- WORK REQUIRED
From the first entry to the last, copy everything exactly except the pictures.

====

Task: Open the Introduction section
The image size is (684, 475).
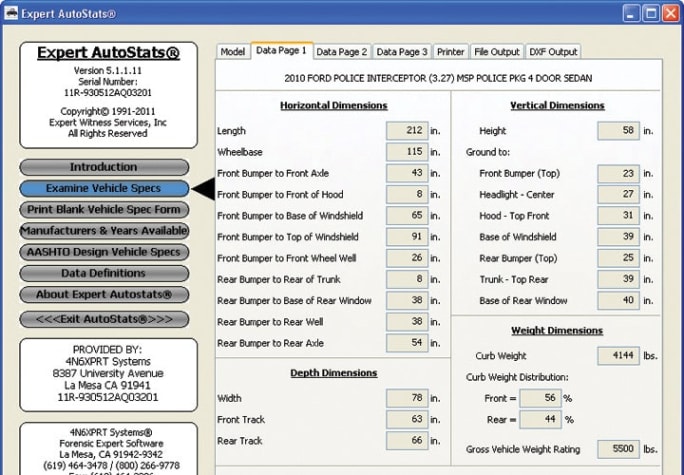Action: (104, 167)
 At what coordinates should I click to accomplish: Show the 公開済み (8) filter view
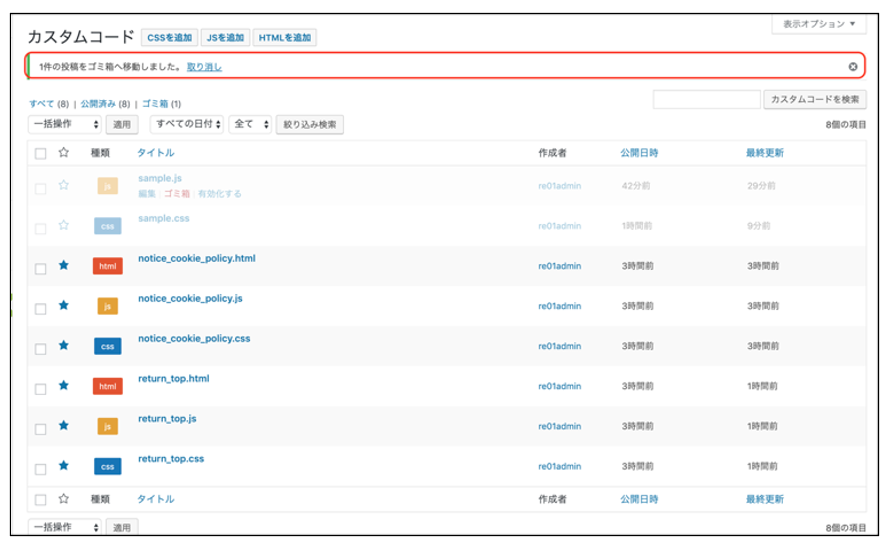(x=105, y=103)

====

- REPLY TO THE TASK
Task: Open the Introduction section
The image size is (684, 475).
Action: (104, 167)
 At what coordinates should I click to accomplish: Show the 公開済み (8) filter view
(x=105, y=103)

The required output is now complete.